Die Frage ist nun, wie man das erkennt und ob man das beeinflussen kann.
Ich muss dieses Verhalten an meinen 2022 Servern leider bestätigen. Beide stehen sowohl per GPO als auch in der SCONF auf manuell. Dennoch haben beide heute Nacht automatisch durchgestartet. Im Eventviewer wird (Operating System: Service pack (Planned)) angegeben. Ich finde dieses Verhalten inakzeptabel, da so die nächtlichen Backups fehlschlagen.
Hallo zusammen,
wir sind seit einigen Wochen auch dabei. Gestern wurden erneut einfach ein halbes Dutzend Systeme durchgestartet.
Auch bei uns der Code 0x80020010 und als Reason "Service pack (Planned)"

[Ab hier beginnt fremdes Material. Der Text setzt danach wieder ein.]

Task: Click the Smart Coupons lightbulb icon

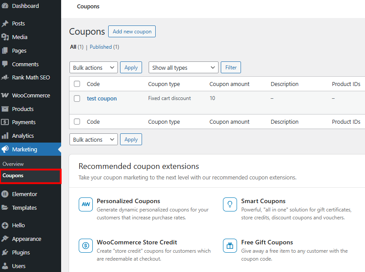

Gibts bei euch schon neue Erkenntnisse?
Ich bilde mir ein, dass ich das vor einigen Wochen schon mal recherchiert habe und auf eine Info stieß "Wird bei MS mit einem Bug-Ticket bearbeitet". Aber die Info finde ich nicht mehr.
Viele Grüße
Hallo zusammen,
bei uns tritt ein ähnliches Problem aktuell mit einem neu aufgesetzten Server 2022 auf.
laut gpresult /h wurde die Richtlinie mit der Einstellung 3 -> also automatisches herunterladen, jedoch händisches installieren übernommen.
Der Server macht jedoch alles automatisch, zusätzlich steht auch unter der Schaltfläche von Windows Updates in den Einstellungen, dass "Updates automatisch heruntergeladen sowie installiert werden"
Hier scheint jemand auf das gleiche Problem gestoßen zu sein:
Windows Server 2022 not updating from WSUS
Gibt es eine Möglichkeit dies zu fixen?